NAME
Lingua::EN::Segmenter::TextTiling - Segment text using the TextTiling method
SYNOPSIS
use Lingua::EN::Segmenter::TextTiling qw(segments);
use lib '.';
my $text = <<EOT;
Lingua::EN::Segmenter is a useful module that allows text to be split up
into words, paragraphs, segments, and tiles.
Paragraphs are by default indicated by blank lines. Known segment breaks are
indicated by a line with only the word "segment_break" in it.
The module detects paragraphs that are unrelated to each other by comparing
the number of words per-paragraph that are related.
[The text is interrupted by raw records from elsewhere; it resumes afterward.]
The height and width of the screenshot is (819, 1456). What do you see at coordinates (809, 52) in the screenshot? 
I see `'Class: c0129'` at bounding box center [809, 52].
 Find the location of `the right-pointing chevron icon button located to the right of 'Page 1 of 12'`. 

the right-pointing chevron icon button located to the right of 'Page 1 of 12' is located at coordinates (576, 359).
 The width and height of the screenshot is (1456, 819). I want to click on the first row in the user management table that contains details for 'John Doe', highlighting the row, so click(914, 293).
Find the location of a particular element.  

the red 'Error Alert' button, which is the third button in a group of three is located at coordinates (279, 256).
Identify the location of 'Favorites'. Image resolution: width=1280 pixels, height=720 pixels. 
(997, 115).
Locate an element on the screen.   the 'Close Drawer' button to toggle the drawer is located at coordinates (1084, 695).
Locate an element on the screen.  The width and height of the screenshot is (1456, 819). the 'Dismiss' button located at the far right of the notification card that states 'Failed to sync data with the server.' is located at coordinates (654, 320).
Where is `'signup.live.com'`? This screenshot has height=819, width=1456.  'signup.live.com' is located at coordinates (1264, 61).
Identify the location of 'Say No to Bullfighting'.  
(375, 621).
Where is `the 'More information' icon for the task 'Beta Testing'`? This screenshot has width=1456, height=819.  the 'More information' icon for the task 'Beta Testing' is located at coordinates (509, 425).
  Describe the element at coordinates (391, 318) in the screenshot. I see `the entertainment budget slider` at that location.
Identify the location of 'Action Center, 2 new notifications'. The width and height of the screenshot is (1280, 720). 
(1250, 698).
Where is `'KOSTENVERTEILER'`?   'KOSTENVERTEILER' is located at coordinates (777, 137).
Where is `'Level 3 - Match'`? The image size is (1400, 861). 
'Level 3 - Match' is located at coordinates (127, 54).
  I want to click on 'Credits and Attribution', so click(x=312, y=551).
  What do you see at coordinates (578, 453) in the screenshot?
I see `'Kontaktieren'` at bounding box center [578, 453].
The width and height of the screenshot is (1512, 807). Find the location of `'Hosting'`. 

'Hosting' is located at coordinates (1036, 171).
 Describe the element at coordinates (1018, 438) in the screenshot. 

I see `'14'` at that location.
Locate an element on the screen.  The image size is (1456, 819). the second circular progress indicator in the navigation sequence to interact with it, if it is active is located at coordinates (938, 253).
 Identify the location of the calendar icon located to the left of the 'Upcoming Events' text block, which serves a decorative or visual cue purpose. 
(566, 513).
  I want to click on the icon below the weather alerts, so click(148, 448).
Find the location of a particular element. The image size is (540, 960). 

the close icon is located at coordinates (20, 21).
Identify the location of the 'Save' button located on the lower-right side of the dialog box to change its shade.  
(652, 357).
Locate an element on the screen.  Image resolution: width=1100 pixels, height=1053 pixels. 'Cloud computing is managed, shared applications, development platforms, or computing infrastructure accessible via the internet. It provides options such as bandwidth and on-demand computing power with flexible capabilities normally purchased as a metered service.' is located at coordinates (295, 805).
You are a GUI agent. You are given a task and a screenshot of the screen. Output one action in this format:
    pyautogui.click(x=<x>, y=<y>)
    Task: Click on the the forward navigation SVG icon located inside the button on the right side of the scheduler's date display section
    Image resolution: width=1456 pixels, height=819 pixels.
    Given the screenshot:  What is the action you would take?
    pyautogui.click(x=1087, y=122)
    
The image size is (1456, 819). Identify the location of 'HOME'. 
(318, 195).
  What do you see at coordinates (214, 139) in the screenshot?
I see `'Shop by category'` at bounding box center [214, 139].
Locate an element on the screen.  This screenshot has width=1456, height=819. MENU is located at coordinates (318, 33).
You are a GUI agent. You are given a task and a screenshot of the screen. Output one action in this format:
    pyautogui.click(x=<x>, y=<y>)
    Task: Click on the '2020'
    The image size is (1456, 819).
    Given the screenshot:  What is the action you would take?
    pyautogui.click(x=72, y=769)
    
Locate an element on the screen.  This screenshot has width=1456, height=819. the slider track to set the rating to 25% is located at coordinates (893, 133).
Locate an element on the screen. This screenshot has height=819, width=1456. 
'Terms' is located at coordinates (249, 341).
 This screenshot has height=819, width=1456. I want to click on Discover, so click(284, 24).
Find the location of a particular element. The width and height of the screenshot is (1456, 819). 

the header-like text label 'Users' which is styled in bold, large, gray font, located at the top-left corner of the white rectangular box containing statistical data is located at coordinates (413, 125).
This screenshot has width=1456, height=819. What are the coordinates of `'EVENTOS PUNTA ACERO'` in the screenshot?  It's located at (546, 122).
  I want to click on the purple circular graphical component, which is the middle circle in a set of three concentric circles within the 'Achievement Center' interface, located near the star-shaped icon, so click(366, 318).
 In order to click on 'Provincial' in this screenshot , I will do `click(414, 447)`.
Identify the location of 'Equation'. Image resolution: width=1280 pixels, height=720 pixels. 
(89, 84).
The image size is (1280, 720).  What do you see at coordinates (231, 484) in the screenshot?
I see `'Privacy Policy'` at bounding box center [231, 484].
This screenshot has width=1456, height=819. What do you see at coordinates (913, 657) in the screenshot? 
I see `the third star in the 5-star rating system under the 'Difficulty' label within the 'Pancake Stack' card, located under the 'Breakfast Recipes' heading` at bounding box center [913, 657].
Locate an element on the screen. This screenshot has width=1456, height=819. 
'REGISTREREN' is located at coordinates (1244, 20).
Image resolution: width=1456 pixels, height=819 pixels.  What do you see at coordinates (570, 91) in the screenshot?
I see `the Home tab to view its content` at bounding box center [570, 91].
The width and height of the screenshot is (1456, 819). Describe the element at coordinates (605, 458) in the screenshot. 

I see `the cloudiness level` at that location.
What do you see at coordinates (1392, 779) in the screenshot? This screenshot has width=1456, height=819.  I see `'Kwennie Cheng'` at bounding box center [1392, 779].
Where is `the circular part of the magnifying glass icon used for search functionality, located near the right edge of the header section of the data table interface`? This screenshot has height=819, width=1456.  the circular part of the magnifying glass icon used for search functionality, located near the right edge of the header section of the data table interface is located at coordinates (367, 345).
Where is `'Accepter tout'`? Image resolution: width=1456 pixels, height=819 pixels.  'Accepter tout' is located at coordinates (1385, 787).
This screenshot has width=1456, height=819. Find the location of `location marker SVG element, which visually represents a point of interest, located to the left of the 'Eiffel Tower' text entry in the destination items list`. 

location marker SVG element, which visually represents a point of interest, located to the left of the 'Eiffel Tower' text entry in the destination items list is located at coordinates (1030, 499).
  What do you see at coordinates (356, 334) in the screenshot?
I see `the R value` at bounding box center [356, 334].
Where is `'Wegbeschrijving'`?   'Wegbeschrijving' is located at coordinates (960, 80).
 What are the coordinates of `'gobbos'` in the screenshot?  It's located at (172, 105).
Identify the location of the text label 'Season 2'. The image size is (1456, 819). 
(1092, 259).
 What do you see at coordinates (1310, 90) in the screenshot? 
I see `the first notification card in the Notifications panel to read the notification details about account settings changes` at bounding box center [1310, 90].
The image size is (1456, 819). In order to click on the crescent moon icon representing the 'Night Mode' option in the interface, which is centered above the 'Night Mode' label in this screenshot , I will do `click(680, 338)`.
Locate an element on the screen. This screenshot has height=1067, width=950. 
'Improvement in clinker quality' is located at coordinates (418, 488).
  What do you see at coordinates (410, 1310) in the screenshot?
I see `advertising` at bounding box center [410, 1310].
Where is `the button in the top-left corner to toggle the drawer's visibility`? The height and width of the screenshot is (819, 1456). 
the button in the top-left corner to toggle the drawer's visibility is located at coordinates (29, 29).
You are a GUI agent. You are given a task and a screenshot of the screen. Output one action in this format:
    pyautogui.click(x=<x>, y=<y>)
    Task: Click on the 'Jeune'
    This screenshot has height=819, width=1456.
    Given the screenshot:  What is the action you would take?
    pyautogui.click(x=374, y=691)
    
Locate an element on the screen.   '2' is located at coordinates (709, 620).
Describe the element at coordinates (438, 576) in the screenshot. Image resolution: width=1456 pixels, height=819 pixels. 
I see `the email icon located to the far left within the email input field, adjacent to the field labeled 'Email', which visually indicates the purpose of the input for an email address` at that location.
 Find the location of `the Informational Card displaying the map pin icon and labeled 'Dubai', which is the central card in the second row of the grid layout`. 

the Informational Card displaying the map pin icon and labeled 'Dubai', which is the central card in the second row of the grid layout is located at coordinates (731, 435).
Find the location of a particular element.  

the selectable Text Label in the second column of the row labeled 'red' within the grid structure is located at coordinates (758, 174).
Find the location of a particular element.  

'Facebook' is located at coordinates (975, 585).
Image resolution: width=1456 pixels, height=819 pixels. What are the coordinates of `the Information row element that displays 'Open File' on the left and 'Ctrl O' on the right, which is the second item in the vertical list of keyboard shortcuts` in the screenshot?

The algorithm is designed
to work only on long segments.
SOUTH OF BAGHDAD, Iraq (CNN) -- Seven U.S. troops freed Sunday after being
held by Iraqi forces arrived by helicopter at a base south of Baghdad and were
transferred to a C-130 transport plane headed for Kuwait, CNN's Bob Franken
reported from the scene.
EOT
my $num_segment_breaks = 1;
my @segments = segments($num_segment_breaks,$text);
print $segments[0]; # Prints the first three paragraphs of the above text
print "\n----------SEGMENT_BREAK----------\n";
print $segments[1]; # Prints the last paragraph of the above text
# This module can also be used in an object-oriented fashion
my $splitter = new Lingua::EN::Splitter;
@words = $splitter->words($text);
DESCRIPTION
See synopsis.
EXTENDING
This module is designed to be easily extendable. Feel free to extend from this module when designing alternate methods for text segmentation.
AUTHORS
David James <david@jamesgang.com>
SEE ALSO
Lingua::EN::Segmenter::Baseline, Lingua::EN::Segmenter::Evaluator, http://www.cs.toronto.edu/~james
LICENSE
Copyright (c) 2002 David James
All rights reserved.
This program is free software; you can redistribute it and/or
modify it under the same terms as Perl itself.